Não é que não me tenha ocorrido tal pensamento, e outros piores, por entre arrepios contínuos, mas não podia ser eu a agravar a desgraça destas criaturas. Chegou a Violeta com as duas primas seguindo atrás dela e parou atrás da Aurora, a olhar para mim. Da janela e ainda muito desconfortável com toda a situação, disse:

- Clotilde Conceição, prazer em conhecê-las. Perdoem-me a reacção de há pouco, apanharam-me de surpresa e não consegui evitar. Eu sou a Eurídice e este é o meu quintal. Sejam bem-vindas. Esta é a Aurora e esta a minha oliveira, que já conhecem. Podem ficar onde vos aprouver, desde que não entrem para dentro de casa. Há água e mosquitos com fartura, às vezes aparecem aí besouros. Disponham. Não aceito convites para amadrinhar os pequenotes, mas ensino-os a ler quando chegar a altura. Se precisarem de alguma coisa, falem com a Violeta, que já cá está há muitos anos e sabe as regras da casa.

- A gente não quer dar trabalho, menina - interrompeu a Clotilde.
- Não dão trabalho nenhum. Ficamos assim entendidas e estou certa de que nos daremos todas bem. E agora, se me dão licença, vou lá dentro vasculhar os cantos todos à casa e arredar os móveis todos, não vá eu dar com mais primas desterradas pelos quartos - respondi.

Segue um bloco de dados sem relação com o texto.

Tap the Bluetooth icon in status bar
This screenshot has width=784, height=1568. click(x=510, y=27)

Pardais, caracóis, caraoletas, bichos da seda. De entre toda a bicharada que um quintal pode ter, calha-me uma família de osgas excomungadas e prenhes.

Vou ser tia.
IMIGRAÇÃO

- Xiu, ela vem aí!

Hesitei antes de entrar no quintal. Sei que andam de segredos e a congeminar uma rebelião porque não só não as tenho regado todos os dias como há semanas que não há bolachas maria torradas. O Artaxerexes anda insatisfeito e a Violeta inquieta. A Dona Paciência não tem colaborado com as árvores na sua função de fornecedora de Camus e Sartres, por medo que elas os estraguem ("São edições muito caras, menina eurídice, elas não têm noção!") e a morte das duas baratas anciãs no espaço de uma semana às mãos de um misterioso assassino - estavam moribundas, caramba! No meu chão da cozinha... - exaltou ainda mais os ânimos.

Para rematar este quadro de desconfiança e mau-estar geral, o Manjerico Segundo morreu, enfim, após longa e heróica luta contra pratos de água inadequadamente fundos, assimétricos e sem água.

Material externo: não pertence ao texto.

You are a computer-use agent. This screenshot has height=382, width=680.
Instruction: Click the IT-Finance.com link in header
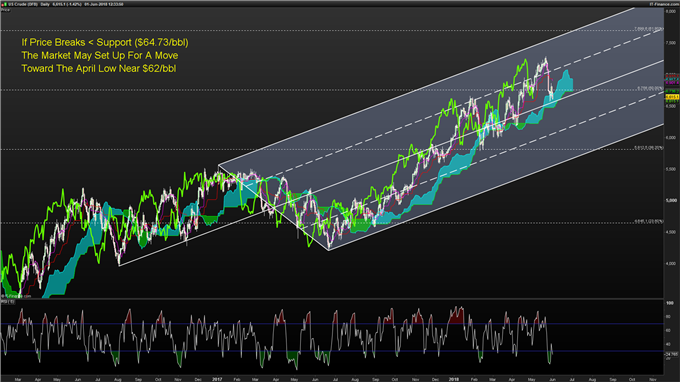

Entrei no quintal a rogar perdão enquanto pegava no regador e o enchia de água. Estranhei o silêncio generalizado mas continuei a desenrolar justificações e a afastar a horda de mosquitos que invadiu repentinamente o quintal.

- Tantos mosquitos! A Dona Violeta não tem estado cá?
- Tirou férias esta semana. Foi até ao 54 ver a prima, mas deve voltar hoje à noite - respondeu a Aurora.

E é então que vejo algo cair redondo no chão, de um vaso, e começar a subir a parede. Recuo, em pânico, perante uma das maiores osgas que vi em dias da minha vida.

- Desculpa, Clotilde! - gritou a Aurora
Olho para a Aurora, petrificada. A traição! E cai outra osga do vaso da minha oliveira.

- Corre, Conceição! - gritava a oliveira. Larguei o regador, que tombou sobre a nespereira-há-de-ser-se-deus-quiser-não-lhe-vou-dar-nome-enquanto-não-tiver-pelo-menos-dois-palmos-de-existência e corri para fora do quintal.

Oh ignomínia! Traída pela minha prole.

- Não sabias segurar a Conceição um bocadinho melhor?
- A Clotilde caiu primeiro e a Conceição assustou-se. Que querias que fizesse? Elas estão nervosas, é natural. Espero que ainda haja tempo - sussurou a oliveira.

Fiquei a vê-las tremer da janela da sala.